Brooks v. Hannibal & St. Joseph Railroad
This text of 27 Mo. App. 573 (Brooks v. Hannibal & St. Joseph Railroad) is published on Counsel Stack Legal Research, covering Missouri Court of Appeals primary law. Counsel Stack provides free access to over 12 million legal documents including statutes, case law, regulations, and constitutions.
Opinion
In Wallace v. Railroad (74 Mo. 595), an action such as this, for the killing of a colt within the corporate limits of the city of Poplar Bluff, near the defendant’s coal-shed and depot, an instruction, substantially the same as the instruction in the present case, was given.
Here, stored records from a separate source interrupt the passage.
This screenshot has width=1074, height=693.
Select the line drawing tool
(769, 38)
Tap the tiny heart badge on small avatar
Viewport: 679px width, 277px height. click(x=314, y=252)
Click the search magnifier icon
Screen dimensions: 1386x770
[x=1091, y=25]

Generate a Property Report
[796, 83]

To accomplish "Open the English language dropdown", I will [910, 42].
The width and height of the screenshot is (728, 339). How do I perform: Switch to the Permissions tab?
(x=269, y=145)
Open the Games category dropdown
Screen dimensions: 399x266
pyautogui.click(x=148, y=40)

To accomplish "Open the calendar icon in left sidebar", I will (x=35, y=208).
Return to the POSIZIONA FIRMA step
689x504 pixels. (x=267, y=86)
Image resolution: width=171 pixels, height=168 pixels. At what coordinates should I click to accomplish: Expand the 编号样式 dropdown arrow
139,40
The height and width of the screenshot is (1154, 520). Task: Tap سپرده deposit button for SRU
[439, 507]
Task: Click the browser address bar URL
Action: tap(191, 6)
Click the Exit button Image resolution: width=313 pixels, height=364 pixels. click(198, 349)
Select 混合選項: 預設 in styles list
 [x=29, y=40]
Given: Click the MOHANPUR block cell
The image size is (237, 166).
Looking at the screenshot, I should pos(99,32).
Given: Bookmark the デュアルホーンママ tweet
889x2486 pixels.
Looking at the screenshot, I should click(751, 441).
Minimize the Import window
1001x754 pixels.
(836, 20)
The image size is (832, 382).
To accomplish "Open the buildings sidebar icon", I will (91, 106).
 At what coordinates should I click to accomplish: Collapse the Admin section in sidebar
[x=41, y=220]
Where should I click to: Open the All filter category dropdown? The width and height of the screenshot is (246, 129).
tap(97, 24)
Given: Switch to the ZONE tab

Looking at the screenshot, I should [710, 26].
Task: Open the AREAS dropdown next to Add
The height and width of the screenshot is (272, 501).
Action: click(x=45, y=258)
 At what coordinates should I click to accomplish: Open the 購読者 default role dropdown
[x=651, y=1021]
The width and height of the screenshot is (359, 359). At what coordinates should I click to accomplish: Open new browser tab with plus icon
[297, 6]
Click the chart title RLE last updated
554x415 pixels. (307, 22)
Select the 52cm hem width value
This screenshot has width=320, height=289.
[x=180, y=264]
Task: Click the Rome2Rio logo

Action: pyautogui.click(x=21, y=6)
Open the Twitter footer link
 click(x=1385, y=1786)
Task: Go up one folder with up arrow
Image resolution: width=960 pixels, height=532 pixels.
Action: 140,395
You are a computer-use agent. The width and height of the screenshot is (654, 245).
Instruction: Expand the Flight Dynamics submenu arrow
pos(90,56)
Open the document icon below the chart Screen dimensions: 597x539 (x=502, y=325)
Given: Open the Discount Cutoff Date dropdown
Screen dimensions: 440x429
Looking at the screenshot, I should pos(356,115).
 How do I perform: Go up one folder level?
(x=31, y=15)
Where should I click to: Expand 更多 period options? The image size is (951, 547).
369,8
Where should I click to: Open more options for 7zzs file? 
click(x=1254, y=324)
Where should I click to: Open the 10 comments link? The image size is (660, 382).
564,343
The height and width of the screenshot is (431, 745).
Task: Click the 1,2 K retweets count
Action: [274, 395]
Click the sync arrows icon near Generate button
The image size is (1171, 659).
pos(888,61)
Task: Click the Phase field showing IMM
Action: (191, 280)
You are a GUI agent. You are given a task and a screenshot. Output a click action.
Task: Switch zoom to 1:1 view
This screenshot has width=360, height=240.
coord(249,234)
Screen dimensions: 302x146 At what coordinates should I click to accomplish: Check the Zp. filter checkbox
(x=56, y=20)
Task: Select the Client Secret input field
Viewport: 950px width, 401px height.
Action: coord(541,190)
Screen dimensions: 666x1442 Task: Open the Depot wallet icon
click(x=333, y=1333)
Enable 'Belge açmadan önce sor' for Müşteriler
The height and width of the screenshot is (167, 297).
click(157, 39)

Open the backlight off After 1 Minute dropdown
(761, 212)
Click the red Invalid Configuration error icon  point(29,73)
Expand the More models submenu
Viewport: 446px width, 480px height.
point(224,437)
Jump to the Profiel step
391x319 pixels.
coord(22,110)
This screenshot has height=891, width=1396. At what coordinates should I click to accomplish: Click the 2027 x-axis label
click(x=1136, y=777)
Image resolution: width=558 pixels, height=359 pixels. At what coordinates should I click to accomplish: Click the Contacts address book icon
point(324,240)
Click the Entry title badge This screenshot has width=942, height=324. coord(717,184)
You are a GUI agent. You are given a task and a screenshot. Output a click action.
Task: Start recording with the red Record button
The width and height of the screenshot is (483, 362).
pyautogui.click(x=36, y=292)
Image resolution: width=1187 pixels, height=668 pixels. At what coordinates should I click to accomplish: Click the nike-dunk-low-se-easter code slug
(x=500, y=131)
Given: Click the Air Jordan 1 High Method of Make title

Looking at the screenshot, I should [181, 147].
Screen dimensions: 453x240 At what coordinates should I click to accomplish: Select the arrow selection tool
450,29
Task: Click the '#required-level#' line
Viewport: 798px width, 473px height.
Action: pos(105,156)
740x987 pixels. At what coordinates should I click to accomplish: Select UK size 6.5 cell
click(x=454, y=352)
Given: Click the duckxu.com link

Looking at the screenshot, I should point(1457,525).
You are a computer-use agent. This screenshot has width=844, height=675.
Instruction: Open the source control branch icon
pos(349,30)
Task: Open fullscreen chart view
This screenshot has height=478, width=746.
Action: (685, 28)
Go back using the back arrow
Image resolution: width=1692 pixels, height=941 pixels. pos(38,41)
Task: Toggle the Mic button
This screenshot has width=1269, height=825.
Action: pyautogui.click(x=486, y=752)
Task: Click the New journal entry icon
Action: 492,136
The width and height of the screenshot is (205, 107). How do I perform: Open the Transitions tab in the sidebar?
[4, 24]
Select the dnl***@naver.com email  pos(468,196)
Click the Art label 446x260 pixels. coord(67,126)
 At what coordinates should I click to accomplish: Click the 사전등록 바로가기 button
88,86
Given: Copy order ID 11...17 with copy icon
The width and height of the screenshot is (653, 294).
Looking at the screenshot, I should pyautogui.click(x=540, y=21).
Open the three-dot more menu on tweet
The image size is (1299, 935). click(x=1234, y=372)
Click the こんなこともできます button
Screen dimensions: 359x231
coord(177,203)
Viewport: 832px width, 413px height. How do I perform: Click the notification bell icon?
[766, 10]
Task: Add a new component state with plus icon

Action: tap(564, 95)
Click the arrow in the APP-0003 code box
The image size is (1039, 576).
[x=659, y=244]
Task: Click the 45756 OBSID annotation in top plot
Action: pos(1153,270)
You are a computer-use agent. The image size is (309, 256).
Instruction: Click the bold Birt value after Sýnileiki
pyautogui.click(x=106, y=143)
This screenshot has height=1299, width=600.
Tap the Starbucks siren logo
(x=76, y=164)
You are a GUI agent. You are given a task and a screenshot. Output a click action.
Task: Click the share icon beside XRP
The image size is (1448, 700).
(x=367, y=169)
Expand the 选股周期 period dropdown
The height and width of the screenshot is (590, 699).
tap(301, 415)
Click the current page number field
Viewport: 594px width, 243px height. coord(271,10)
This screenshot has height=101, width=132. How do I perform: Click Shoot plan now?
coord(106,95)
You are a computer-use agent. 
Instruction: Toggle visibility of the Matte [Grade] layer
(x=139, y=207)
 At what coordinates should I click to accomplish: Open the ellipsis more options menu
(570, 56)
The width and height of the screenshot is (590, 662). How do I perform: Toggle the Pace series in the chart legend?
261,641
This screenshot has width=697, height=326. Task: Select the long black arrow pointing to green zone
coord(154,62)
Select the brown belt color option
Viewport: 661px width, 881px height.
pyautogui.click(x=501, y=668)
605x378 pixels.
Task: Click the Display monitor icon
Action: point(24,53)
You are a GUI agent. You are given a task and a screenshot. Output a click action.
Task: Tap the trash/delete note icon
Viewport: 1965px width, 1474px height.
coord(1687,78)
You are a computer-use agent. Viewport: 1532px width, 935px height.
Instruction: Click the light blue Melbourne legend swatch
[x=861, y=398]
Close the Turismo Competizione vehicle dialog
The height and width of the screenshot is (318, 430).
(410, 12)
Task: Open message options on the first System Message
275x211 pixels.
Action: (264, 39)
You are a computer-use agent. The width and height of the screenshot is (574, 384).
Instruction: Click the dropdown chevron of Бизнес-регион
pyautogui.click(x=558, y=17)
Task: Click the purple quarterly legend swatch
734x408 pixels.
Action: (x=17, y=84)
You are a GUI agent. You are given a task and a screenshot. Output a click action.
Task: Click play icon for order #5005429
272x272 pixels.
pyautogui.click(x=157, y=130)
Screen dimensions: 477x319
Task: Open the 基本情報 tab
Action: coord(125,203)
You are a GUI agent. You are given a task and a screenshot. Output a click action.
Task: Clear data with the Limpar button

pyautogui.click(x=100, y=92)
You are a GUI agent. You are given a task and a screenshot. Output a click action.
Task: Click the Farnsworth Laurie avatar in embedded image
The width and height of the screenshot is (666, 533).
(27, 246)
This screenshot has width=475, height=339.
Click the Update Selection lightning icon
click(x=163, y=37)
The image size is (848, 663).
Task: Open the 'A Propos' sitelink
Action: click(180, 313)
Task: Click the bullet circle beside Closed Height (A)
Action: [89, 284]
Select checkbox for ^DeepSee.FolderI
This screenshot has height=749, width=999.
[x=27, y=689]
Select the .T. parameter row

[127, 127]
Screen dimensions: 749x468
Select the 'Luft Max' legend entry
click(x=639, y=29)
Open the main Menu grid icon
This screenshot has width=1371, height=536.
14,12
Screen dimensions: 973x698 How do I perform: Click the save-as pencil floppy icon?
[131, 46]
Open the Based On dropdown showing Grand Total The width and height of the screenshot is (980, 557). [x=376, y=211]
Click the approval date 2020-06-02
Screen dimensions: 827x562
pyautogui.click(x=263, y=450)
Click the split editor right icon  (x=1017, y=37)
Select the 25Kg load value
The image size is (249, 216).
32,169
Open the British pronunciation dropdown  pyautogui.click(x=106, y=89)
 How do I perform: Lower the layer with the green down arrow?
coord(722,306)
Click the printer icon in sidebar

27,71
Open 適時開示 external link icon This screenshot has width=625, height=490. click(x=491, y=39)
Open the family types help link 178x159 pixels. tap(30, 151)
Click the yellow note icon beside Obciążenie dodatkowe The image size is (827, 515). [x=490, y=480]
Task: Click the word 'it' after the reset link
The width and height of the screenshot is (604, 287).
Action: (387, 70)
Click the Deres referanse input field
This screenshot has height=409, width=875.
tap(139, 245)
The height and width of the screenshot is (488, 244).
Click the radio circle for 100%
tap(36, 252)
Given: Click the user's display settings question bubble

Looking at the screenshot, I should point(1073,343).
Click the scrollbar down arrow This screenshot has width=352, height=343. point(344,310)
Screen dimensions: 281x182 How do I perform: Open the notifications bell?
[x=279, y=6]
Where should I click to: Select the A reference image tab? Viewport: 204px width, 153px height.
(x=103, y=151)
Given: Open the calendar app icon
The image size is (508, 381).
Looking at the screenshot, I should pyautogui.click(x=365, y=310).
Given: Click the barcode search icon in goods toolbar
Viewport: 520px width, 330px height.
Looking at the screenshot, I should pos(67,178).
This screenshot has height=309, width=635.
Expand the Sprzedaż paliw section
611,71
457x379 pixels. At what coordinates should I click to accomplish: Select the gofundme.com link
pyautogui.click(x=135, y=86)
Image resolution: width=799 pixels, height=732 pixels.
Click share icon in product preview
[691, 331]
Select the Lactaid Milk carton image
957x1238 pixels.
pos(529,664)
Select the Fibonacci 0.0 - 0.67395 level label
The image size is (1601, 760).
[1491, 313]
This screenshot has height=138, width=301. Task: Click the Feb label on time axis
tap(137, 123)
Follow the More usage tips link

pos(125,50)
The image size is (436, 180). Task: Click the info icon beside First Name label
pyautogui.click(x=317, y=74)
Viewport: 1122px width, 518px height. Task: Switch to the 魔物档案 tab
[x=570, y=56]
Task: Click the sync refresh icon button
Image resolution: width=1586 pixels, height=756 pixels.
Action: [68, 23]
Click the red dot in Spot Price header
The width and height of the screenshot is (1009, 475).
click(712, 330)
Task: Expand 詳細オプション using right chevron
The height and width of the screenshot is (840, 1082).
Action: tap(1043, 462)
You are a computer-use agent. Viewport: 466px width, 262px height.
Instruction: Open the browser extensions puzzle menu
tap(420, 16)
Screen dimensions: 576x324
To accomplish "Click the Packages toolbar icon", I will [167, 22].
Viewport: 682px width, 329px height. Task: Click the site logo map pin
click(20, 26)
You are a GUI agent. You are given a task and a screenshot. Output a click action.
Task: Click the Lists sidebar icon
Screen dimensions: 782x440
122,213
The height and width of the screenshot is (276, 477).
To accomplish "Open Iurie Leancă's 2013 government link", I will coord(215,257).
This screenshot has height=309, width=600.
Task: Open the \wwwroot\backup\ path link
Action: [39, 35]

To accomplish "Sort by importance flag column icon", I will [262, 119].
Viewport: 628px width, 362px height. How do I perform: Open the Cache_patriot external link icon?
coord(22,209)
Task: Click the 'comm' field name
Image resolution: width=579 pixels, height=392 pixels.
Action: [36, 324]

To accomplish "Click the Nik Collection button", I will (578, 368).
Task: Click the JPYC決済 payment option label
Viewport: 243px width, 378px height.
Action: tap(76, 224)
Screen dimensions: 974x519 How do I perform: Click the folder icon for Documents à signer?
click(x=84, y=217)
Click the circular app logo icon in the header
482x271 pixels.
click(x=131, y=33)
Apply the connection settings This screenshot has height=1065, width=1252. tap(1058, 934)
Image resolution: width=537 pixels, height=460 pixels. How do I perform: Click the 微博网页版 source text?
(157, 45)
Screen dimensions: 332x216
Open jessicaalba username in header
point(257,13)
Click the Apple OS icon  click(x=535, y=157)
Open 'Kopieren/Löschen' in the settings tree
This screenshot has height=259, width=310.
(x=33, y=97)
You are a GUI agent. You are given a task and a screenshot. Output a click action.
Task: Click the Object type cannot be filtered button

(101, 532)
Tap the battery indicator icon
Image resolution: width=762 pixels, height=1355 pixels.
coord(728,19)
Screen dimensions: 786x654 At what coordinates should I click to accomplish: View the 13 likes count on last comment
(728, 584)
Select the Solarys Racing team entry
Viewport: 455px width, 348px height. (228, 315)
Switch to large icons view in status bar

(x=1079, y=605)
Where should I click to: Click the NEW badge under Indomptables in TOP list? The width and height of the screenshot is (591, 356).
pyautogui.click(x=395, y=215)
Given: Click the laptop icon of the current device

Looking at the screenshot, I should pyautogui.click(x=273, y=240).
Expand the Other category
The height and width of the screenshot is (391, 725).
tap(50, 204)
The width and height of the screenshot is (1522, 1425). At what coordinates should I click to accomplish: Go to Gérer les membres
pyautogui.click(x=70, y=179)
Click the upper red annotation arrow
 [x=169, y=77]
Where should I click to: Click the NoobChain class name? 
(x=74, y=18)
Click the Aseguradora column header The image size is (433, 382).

The instruction was held “ faulty in failing to tell the jury that the defendant was liable if it failed to use proper diligence and endeavors to avoid the injury after discovering the animals on the trade.'” This case has since been frequently followed. The rule is that, where an animal, through no fault of the railroad company, gets upon the railroad track at a point where the defendant is not required to anticipate the presence of the animal, the railroad company’s liability is confined to a failure on the part of its servants to use ordinary care to avoid the injury after discovering the peril in which the animal is. Hoffman v. Railroad, 22 Mo. App. 549. The instruction in this case was faulty in not so confining and limiting the defendant’s liability.
Judgment reversed and cause remanded.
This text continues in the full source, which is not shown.